# [Task to complete]
The answer is the complete listing below, written out again exactly.

# [Recorded information]
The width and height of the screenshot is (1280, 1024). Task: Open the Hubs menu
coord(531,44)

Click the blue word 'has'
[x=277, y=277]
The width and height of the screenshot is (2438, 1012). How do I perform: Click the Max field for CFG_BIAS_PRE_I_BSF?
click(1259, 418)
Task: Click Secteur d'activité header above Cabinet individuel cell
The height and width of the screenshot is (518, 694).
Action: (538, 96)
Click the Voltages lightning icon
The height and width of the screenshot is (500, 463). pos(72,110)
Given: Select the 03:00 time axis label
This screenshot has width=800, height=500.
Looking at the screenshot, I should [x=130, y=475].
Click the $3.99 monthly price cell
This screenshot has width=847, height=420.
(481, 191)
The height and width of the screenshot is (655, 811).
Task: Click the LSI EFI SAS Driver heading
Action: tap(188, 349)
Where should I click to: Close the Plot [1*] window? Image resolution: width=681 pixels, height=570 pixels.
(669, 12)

# [Answer area]
The width and height of the screenshot is (1280, 1024). Task: Open the Hubs menu
coord(531,44)

Click the blue word 'has'
[x=277, y=277]
The width and height of the screenshot is (2438, 1012). How do I perform: Click the Max field for CFG_BIAS_PRE_I_BSF?
click(1259, 418)
Task: Click Secteur d'activité header above Cabinet individuel cell
The height and width of the screenshot is (518, 694).
Action: (538, 96)
Click the Voltages lightning icon
The height and width of the screenshot is (500, 463). pos(72,110)
Given: Select the 03:00 time axis label
This screenshot has width=800, height=500.
Looking at the screenshot, I should [x=130, y=475].
Click the $3.99 monthly price cell
This screenshot has width=847, height=420.
(481, 191)
The height and width of the screenshot is (655, 811).
Task: Click the LSI EFI SAS Driver heading
Action: tap(188, 349)
Where should I click to: Close the Plot [1*] window? Image resolution: width=681 pixels, height=570 pixels.
(669, 12)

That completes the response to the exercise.